Catalyst Characterization
The crystal structures of the as-prepared photocatalysts were detected by X-ray powder diffraction (RIGAKU Ultima IV) using a Cu Kα X-ray source (λ = 0.15406 nm). Transmission electron microscopy (TEM) imaging and elemental mapping were performed on a field-emission transmission electron microscope (FEI Talos F200S G2) with an energy-dispersive X-ray spectrum (EDS) system. X-ray photoelectron spectroscopy (XPS) analysis was carried out on a VG ESCALAB 250 spectrometer using a monochromatized Al Kα X-ray source. UV–vis DRS of the samples were measured on a Cary 500 spectrophotometer using BaSO4 as a reflectance standard. The chemical bonds in the catalysts were detected on a Nicolet 670 Fourier-transform infrared (FTIR) spectrometer. The photoluminescence (PL) was recorded by transient and steady-state fluorescence spectrum system (Edinburgh FL-FS 920 TCSPC) with an excitation wavelength of 420 nm.
Photoelectrochemical (PEC) Measurements
Photoelectrochemical (PEC) measurements were performed on a ZAHNES CAB120 Electrochemical System in a standard three-electrode cell with a photocatalyst-coated FTO as the working electrode, Pt wire as counter electrode, and Ag/AgCl electrode as reference electrode. The working electrode was prepared by dropping 20 μL of suspension of catalyst (10 mg mL−1 in DMF) onto the conductive surface of FTO plate and then dried at room temperature. A 0.5 M Na2SO4 solution was used as electrolyte, and a 300 W Xe lamp was used as light source. Electrochemical impedance spectroscopy (EIS) was measured using 10 mM K3[Fe(CN)6]/K4[Fe(CN)6] aqueous solution as electrolyte at 0.5 V external potential within a frequency range of 0.01–105.

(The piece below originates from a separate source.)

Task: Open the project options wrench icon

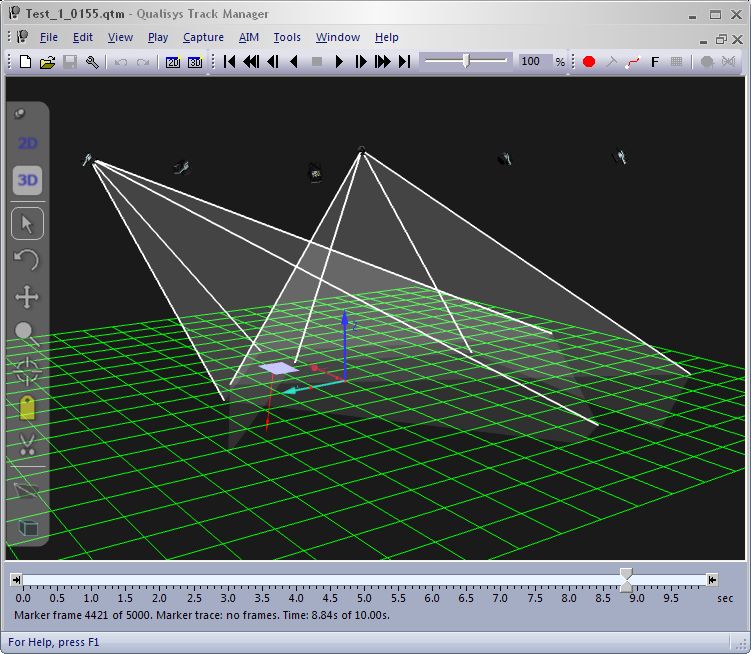Action: point(92,62)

Photocatalytic Hydrogen Evolution
Photocatalytic H2 evolution experiment was carried out in a Pyrex automatic online photocatalytic analysis system. In a typical procedure, 5 mg of the photocatalyst was dispersed in 100 mL aqueous solution containing 10 mL lactic acid as sacrificial agent. The reaction system was sealed and evacuated for half an hour. Then the suspension was irradiated by a 300 W xenon lamp equipped with a 420 nm cutoff filter. The amount of H2 produced was analyzed with an in situ-connected gas chromatography (Panna GC-A91).
Acknowledgements
The authors thank the Recruitment Program of Global Experts, National Natural Science Foundation of China (grant nos. 61605028 and 61775040), the Hundred-Talent Project of Fujian, Fujian Science & Technology Innovation Laboratory for Optoelectronic Information (no. 2021ZZ126), Stiftelsen Olle Engkvist Byggmastare (grant no. SOEB-2015/167), Swedish Energy Agency (grant no. 46641-1 and P2018-90098), and The Key Laboratory for Ultrafine Materials of The Ministry of Education at East China University of Science and Technology for financial support.
Conflict of Interest
The authors declare no conflict of interest.
Open Research
Data Availability Statement
The data that support the findings of this study are available from the corresponding author upon reasonable request.